Day 1: Ancud to Pelluco

Monday, Oct 3rd.

First day on the road, and an eventful one. It was up in the air whether I would leave today or delay due to the weather forecast but I woke up to a dry morning and it felt like a good time to go. I emptied out the room I’d been staying in at Chil-hue and stashed the bike box and a bag to return to. Sandra waved me off down the drive but I didn’t make it more than 50m before having to dismount and push up the steep hill of a drive-way. I’d had to make some gearing adjustments the day before so the 5km into town was a good test to see if they were alright.

A few kilometres more and I turned off the main road onto the back route, I’d seen how narrow the main road gets further on and didn’t fancy trying my luck. First surprise of the day, it was onto deep loose gravel track. The first test of a fully laden bike on channels of gravel and indented road.
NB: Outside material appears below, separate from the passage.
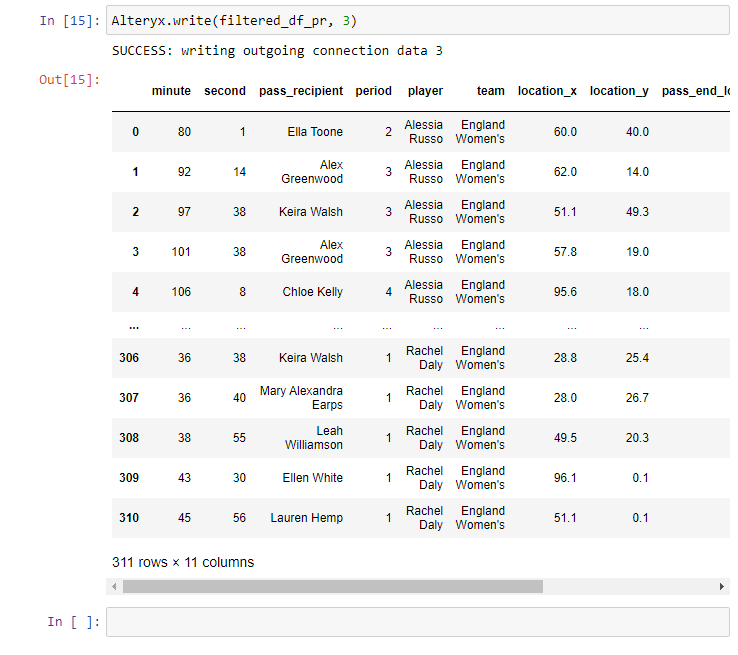
Task: Click the Chloe Kelly recipient cell
Action: 312,292
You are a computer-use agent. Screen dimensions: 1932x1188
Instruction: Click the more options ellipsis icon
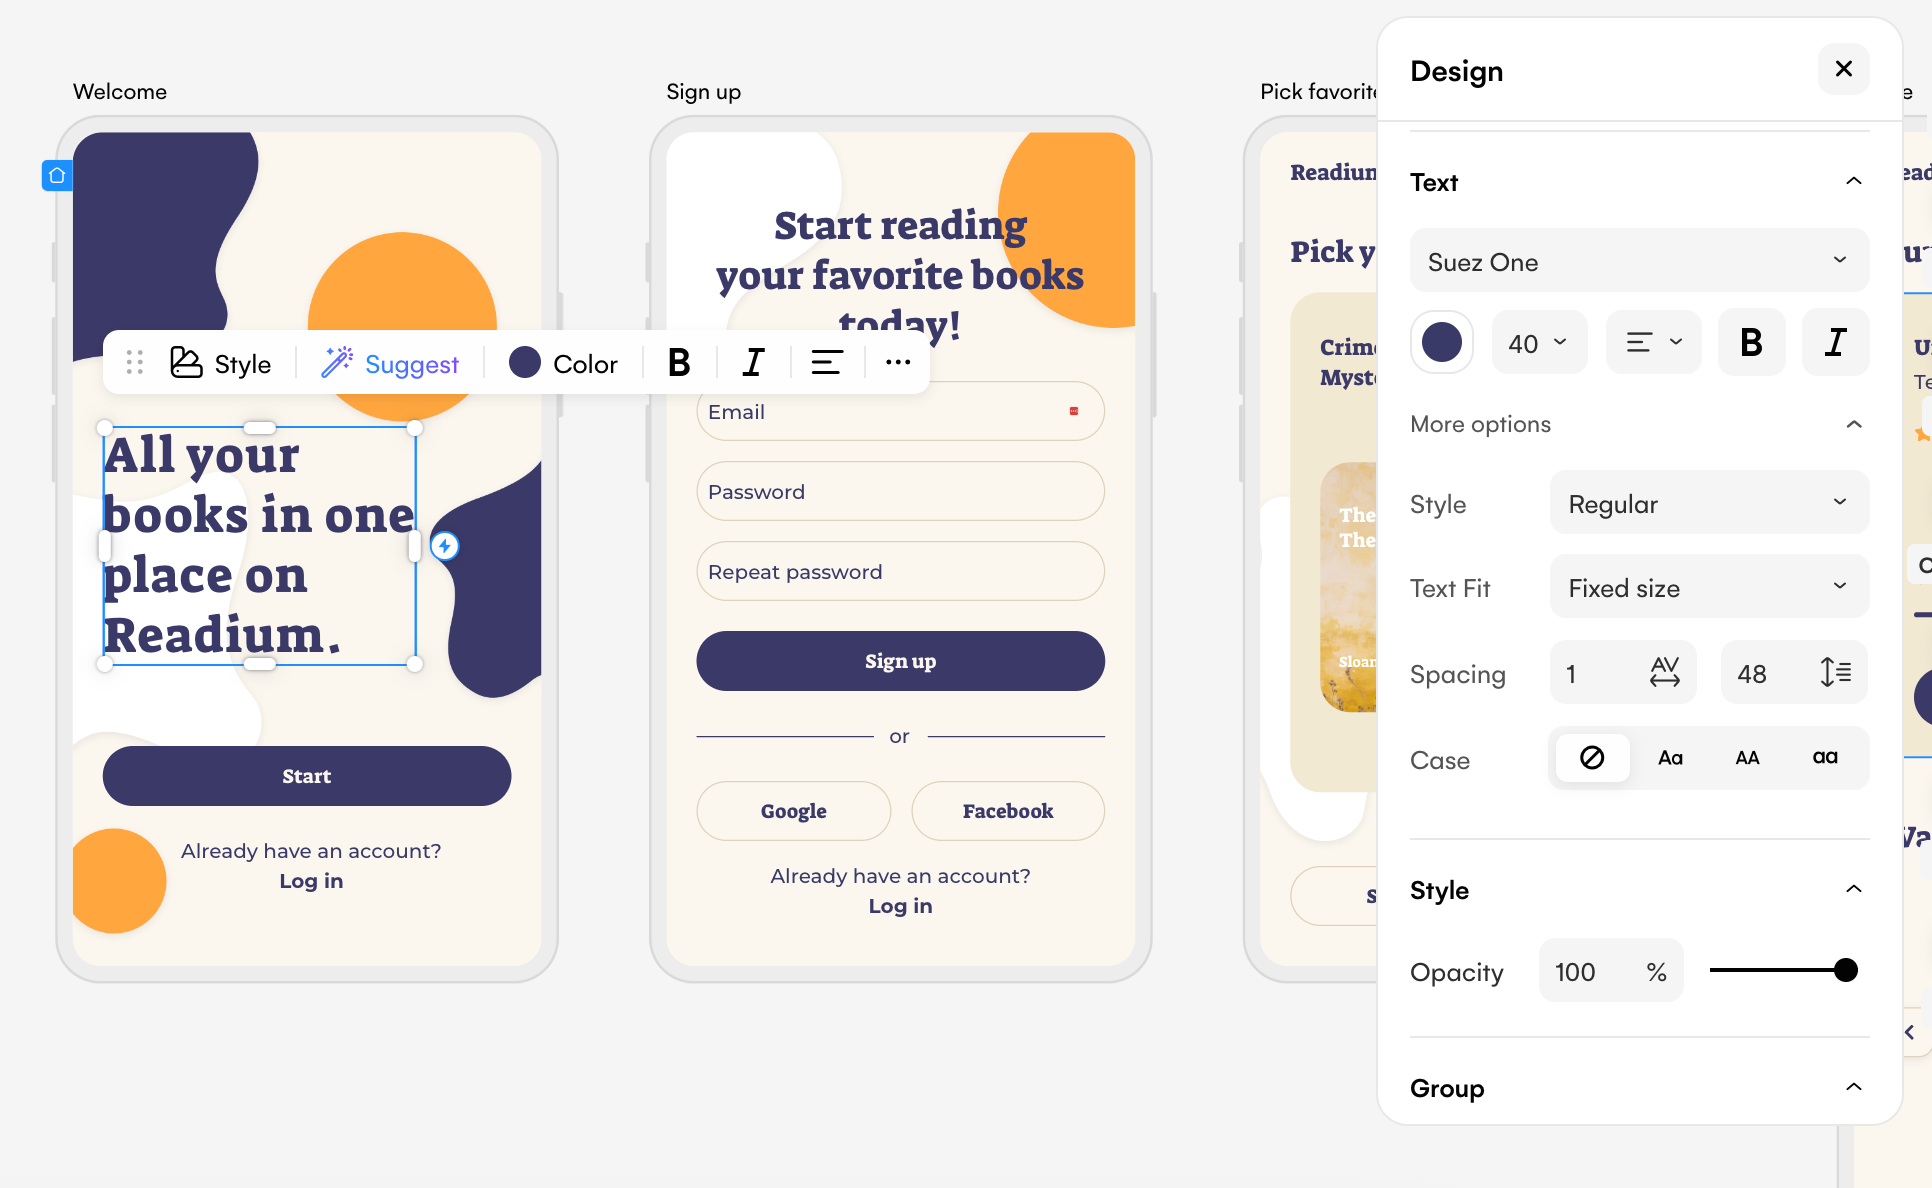point(897,363)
It wasn’t too bad but required constant concentration and the occasional vehicle passing threw stinging dust up into the air. One positive for the rain that was forecast.

30km of gravel track along the north coast of Chiloé past farmhouses, cabins and fishing boats, with only a handful of curious guard dogs along the way. The rain started a little before I made it to the ferry but it wasn’t a problem. On the boat I huddled in the corner amongst the lorries under a small overhang and made a quick lunch of bread and avocado followed by more bread and peanut butter. The rain was coming down hard now.

My plan for the day was to get past Puerto Montt, 60km away on a stretch of motorway from the ferry landing. I’d hoped to find someone to hitch a ride with so as to get past this dangerous section. The first person I asked was happy for me to throw my bike in the back of his pick-up and said he’d take me within 10km of the city. We spoke in my broken Spanish along the way, his name was David and worked in sales for an engine company with an office outside of the city. The rain was coming down hard and the road looked awful for riding, the10km I did have to venture along were not enjoyable, thankfully a bike lane separated from the motorway as I got closer to town.

It was only 6pm. I still had time to get out of Puerto Montt to the next little town around the bay. As I write I’m in a cabaña on the hill above Pelluco. I’ve got a fire going and have cooked up some tuna pasta and am sheltered from the rain. There is rain forecast all week, peaking mid-week. I’ll see how it goes but I’m in no rush, I’ll take it slow and get used to the road and the bike. I’m glad I’m past Puerto Montt, that section had the most industry and traffic that I should see for the remainder of the trip and it will feel good as the places get quieter as I start south. Tomorrow will be following the coast road to a short ferry at La Arena. There are campsites at 56km and 87km.